A seguradora, no entanto, negou a cobertura sob o argumento de que a doença seria preexistente à contratação e que teria havido omissão dolosa de informação no momento da adesão ao contrato.

Em primeira instância, a Justiça reconheceu o direito ao recebimento da indenização no valor de R$ 50 mil, além de R$ 8 mil por danos morais.

Ausência de exames prévios

Ao analisar o recurso, a relatora destacou que é pacífico o entendimento do Superior Tribunal de Justiça no sentido de que a recusa de cobertura por doença preexistente é ilícita quando a seguradora não exige exames médicos prévios e nem comprova má-fé do segurado. O entendimento está consolidado na Súmula 609 da Corte Superior.

No caso, ficou comprovado que a contratação ocorreu sem a exigência de exames clínicos ou laboratoriais, tendo a empresa se baseado apenas em declaração genérica de saúde.

Laudo pericial judicial apontou que, à época da contratação, havia apenas registro de nódulos tireoidianos, sem diagnóstico conclusivo de neoplasia maligna. O diagnóstico de câncer foi confirmado meses depois, por meio de exame anatomopatológico realizado após procedimento cirúrgico.
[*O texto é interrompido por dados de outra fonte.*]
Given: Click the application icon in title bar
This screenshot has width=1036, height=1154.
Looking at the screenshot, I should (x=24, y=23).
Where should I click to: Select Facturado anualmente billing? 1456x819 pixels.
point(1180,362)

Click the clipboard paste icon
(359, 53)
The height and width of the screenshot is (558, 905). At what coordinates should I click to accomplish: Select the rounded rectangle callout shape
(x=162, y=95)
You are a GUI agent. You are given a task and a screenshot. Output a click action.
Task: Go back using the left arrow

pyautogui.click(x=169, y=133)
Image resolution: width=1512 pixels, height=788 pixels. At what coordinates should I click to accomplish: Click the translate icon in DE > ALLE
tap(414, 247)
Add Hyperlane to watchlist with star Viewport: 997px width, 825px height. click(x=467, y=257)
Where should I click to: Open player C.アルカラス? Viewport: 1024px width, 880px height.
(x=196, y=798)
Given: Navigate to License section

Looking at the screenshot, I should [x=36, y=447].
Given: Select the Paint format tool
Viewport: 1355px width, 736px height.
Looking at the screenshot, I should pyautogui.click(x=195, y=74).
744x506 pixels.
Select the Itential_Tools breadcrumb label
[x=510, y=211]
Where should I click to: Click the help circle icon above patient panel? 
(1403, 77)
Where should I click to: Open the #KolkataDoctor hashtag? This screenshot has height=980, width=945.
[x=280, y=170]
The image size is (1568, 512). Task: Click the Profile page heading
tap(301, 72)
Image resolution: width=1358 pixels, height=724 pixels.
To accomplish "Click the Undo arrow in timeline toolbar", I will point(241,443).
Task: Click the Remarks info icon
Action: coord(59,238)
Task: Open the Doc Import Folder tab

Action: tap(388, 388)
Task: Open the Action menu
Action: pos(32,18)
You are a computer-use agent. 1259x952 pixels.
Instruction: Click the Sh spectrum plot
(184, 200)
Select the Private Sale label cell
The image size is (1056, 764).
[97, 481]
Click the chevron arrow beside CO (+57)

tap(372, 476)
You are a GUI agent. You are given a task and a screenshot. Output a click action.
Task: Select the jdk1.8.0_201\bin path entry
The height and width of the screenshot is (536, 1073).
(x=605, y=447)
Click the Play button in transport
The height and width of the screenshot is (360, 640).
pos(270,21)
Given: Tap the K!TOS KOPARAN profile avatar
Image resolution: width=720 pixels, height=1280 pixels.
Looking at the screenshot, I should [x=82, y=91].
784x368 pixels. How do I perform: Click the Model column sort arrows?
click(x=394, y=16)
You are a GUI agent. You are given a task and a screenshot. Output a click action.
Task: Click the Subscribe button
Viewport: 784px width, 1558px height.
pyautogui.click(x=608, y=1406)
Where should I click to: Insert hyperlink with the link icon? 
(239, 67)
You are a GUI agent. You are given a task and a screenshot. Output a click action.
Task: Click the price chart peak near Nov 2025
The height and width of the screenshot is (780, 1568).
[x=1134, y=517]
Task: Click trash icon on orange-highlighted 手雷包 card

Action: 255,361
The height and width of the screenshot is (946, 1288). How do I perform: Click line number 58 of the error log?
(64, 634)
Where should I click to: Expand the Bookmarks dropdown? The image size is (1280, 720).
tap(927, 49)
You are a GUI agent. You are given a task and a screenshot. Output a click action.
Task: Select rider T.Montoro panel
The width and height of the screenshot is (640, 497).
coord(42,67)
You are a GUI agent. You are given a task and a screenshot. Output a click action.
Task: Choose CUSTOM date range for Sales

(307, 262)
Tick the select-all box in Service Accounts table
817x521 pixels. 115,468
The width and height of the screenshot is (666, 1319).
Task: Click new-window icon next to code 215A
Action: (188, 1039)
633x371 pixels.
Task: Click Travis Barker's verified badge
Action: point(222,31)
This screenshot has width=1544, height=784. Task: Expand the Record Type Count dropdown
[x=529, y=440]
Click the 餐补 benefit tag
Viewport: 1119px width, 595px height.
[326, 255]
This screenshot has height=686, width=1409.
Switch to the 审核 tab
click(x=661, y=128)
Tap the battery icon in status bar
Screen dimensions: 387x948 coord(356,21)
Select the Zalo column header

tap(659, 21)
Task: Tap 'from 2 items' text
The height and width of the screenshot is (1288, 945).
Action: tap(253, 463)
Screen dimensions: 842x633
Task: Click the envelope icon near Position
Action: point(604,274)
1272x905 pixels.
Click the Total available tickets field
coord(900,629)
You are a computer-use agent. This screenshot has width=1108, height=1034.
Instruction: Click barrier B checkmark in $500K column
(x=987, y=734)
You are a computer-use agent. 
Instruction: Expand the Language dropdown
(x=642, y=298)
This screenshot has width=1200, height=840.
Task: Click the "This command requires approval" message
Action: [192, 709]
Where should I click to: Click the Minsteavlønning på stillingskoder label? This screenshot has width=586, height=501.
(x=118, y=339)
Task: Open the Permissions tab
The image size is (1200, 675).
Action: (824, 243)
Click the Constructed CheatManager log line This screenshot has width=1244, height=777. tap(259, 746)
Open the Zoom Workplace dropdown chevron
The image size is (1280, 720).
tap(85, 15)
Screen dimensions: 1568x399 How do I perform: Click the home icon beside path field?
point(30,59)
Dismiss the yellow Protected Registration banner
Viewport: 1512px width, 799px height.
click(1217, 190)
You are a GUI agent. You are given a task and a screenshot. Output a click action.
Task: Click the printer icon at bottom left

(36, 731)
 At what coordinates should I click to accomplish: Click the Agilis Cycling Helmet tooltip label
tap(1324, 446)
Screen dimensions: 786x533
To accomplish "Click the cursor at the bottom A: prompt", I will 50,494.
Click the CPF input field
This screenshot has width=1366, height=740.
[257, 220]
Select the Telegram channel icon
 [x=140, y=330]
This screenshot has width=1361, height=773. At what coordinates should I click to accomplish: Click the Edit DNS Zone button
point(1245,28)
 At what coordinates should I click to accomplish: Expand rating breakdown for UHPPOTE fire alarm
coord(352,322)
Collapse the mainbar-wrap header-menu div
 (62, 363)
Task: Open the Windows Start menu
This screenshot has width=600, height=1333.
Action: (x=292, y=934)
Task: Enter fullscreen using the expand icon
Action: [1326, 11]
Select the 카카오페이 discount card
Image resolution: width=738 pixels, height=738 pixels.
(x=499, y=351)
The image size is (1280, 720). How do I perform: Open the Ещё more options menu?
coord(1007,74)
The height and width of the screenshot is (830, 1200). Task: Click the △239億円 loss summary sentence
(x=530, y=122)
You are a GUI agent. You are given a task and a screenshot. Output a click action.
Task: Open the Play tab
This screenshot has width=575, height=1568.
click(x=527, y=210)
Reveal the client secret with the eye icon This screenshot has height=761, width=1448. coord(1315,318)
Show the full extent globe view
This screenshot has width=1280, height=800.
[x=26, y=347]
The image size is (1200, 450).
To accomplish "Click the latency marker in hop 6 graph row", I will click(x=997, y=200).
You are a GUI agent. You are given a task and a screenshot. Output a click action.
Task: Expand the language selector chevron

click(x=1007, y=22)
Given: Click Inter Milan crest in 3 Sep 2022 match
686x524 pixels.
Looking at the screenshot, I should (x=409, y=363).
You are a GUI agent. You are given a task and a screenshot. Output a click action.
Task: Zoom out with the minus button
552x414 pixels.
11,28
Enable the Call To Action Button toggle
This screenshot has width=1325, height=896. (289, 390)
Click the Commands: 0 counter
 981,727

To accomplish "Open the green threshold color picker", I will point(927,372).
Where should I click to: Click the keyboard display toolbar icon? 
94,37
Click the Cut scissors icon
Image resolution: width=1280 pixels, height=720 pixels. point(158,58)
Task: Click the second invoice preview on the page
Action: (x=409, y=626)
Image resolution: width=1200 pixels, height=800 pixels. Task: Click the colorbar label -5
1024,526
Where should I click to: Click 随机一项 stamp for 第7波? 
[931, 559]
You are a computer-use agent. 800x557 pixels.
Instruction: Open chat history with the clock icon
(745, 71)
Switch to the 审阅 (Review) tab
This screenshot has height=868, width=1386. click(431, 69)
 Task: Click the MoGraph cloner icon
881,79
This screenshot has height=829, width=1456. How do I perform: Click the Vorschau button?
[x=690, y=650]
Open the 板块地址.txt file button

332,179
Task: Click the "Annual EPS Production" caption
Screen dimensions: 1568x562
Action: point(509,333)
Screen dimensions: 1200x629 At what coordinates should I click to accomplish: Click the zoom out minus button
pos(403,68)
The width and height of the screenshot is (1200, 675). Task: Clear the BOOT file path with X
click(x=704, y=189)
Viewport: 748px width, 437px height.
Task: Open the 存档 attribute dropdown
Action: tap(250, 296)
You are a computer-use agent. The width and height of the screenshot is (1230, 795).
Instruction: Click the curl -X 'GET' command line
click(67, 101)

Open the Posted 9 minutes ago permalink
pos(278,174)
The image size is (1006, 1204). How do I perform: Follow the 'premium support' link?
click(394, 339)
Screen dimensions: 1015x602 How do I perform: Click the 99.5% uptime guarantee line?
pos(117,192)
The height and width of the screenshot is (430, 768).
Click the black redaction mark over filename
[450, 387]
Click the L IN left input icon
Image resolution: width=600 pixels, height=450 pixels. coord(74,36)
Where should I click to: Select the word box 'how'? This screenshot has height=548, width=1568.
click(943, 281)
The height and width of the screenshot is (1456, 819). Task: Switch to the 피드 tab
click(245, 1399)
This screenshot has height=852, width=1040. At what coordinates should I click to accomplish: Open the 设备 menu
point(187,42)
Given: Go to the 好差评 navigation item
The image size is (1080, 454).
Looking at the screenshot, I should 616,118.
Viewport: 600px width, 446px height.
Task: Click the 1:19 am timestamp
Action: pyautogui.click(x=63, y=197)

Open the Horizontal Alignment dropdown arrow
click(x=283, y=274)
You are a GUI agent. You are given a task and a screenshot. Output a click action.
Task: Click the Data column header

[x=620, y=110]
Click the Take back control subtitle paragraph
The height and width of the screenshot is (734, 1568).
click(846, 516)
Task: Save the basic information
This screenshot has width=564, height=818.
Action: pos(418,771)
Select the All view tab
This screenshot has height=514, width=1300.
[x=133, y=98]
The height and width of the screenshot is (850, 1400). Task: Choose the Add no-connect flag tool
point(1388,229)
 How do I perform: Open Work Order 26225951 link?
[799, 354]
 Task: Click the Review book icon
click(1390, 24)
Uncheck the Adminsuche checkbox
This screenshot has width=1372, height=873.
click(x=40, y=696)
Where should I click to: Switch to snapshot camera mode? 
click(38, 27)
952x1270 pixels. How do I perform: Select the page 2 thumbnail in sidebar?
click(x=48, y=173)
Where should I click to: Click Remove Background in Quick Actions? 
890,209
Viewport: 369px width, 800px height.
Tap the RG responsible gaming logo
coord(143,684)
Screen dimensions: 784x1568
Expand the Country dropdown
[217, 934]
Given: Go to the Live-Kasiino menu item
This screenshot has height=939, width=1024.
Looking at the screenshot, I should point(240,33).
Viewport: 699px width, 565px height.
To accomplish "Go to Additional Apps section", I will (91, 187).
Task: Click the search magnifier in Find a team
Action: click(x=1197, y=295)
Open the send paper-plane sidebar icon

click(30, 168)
Segundo o voto, não é possível atribuir à segurada, pessoa leiga, conhecimento técnico sobre eventual malignidade antes da confirmação médica. “Nódulo não é sinônimo de câncer”, registrou a relatora ao destacar que não havia diagnóstico definitivo no momento da contratação.

Violação da boa-fé objetiva

Para a Câmara, a negativa de cobertura contrariou os princípios da boa-fé objetiva e da função social do contrato. O acórdão ressaltou que a seguradora assumiu o risco do negócio ao dispensar exames prévios e não pode, após o sinistro, alegar omissão sem prova inequívoca de má-fé.

O colegiado também manteve a condenação por danos morais, entendendo que a recusa indevida de cobertura securitária gera abalo presumido ao segurado, especialmente em contexto de tratamento de doença grave.

O valor de R$ 8 mil foi considerado proporcional e adequado às circunstâncias do caso, atendendo ao caráter compensatório e pedagógico da indenização.

Decisão unânime

Com a decisão, o recurso da seguradora foi integralmente rejeitado. A Câmara ainda majorou os honorários advocatícios para 17% sobre o valor da condenação, conforme prevê o Código de Processo Civil.

A tese reafirmada pelo TJMT estabelece que a recusa de cobertura securitária fundada em doença preexistente é ilícita quando não há exigência de exames médicos prévios ou prova inequívoca de má-fé, especialmente quando o diagnóstico definitivo ocorre após a contratação.